## SUPPLIED RECORDS
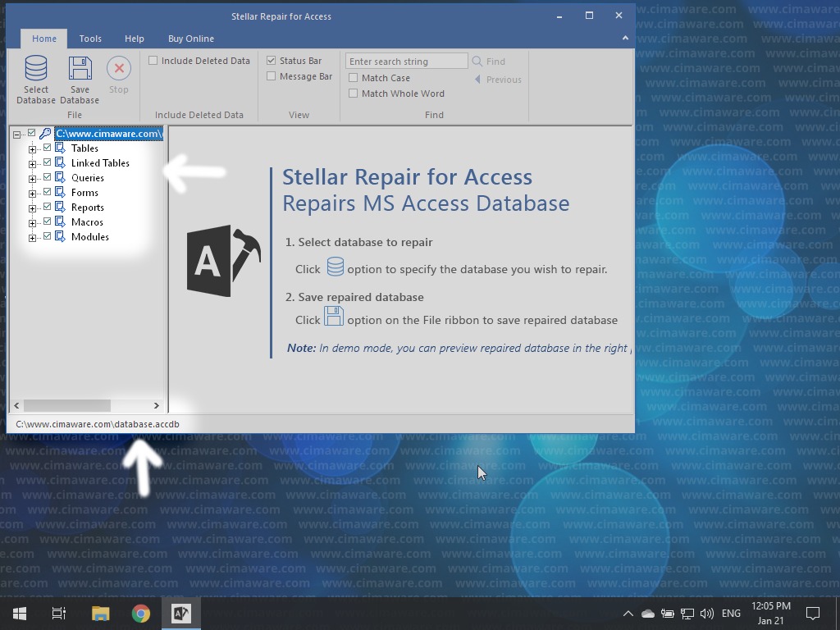Select the Reports tree item
The height and width of the screenshot is (630, 840).
tap(87, 208)
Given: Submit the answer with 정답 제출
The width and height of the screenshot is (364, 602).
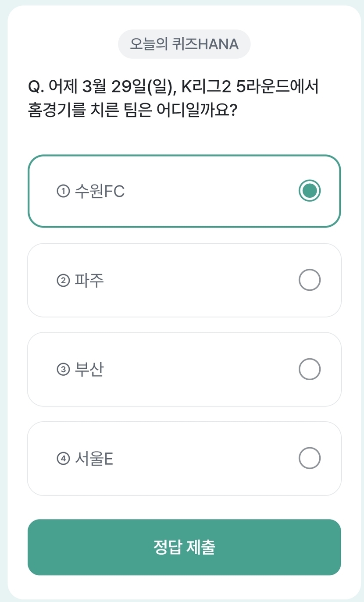Looking at the screenshot, I should coord(184,547).
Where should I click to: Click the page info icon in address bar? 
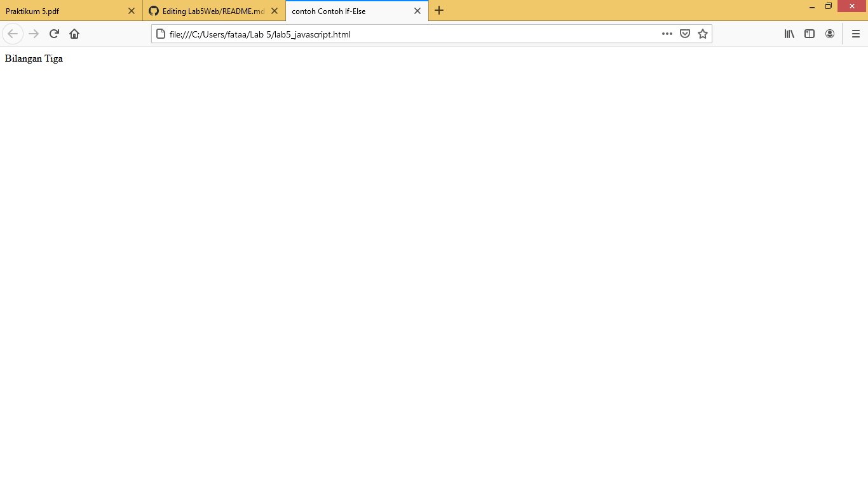click(x=160, y=34)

## GOAL OF THE EXERCISE
Every line from the one that holds "The width and" to the last line of the records above goes into the answer, exactly as written; nothing else does, and no picture does either.

## TASK ANSWER
The width and height of the screenshot is (364, 602).
Looking at the screenshot, I should coord(184,547).
Where should I click to: Click the page info icon in address bar? 
click(x=160, y=34)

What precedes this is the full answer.